Some young people are at heightened risk of becoming infected with HIV. They include young people who live in abject poverty, those who are denied regular or appropriate adult support, and they are stigmatised and discriminated against. Young people who are marginalised in these ways are more vulnerable to rape and coercive sex, may be forced to exchange sex in order to meet their needs for food and shelter and are routinely denied access to education, accurate information and health services. Young people living in particularly precarious circumstances are often difficult to reach with programs about HIV/AIDS since they are more concerned with their daily survival. 

A number of innovative programs have attempted to reach young people considered to be at particular risk of HIV/AIDS across the developing world. 
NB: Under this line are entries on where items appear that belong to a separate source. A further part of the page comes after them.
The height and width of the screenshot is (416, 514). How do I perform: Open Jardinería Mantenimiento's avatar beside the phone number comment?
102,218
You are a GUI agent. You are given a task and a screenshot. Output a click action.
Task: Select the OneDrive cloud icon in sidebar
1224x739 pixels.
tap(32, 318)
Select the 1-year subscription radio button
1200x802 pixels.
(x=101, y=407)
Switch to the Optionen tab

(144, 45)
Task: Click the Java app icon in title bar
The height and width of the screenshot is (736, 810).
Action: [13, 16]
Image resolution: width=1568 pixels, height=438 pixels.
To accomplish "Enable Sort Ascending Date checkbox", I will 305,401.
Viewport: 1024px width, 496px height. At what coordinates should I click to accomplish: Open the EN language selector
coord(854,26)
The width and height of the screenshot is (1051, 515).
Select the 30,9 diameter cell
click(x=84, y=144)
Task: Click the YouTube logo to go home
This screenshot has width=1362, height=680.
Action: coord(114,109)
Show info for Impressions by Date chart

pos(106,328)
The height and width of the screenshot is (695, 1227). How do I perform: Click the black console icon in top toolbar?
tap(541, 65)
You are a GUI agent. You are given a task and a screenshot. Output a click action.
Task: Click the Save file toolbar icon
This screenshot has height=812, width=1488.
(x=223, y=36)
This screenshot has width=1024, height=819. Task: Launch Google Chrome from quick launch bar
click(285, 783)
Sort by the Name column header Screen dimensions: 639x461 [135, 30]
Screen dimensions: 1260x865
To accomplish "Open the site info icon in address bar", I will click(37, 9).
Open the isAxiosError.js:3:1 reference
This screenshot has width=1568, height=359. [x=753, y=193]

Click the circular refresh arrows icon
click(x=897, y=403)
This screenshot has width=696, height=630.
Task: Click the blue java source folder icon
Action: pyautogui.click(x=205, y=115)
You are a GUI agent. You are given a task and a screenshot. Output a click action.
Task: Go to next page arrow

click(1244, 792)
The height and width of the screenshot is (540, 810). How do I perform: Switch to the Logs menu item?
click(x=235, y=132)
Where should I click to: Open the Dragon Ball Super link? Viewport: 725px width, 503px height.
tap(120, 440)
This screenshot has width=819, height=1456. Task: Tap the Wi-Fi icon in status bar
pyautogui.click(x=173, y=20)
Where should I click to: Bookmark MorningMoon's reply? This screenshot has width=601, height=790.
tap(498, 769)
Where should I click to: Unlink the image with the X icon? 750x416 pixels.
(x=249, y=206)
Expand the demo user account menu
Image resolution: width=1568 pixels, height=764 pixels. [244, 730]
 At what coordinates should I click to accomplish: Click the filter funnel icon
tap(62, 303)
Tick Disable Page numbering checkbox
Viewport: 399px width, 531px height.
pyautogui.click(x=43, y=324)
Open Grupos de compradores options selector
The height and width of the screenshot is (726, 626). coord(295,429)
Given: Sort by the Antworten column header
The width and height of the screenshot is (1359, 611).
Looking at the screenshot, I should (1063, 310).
Civil unrest and war mean that some young people in developing countries are living in refugee camps where conditions increase the risk of HIV infection. Rwandan refugees, for example, may be at particular risk of HIV infection because of the destruction of families, deterioration of social structures, loss of income and inadequate health services. One project attempted to reach adolescent refugees living in camps in Tanzania (Benjamin, 1996). In addition to 'Adolescent Health Days', sporting events, which attracted large numbers of young men, were among the vehicles used to disseminate messages about HIV infection. Girls in refugee camps are at particular risk of becoming infected with HIV because they are forced to exchange sex for economic advantages or protection. The same project is now developing income-generating activities to enable young women to earn some money without endangering themselves. 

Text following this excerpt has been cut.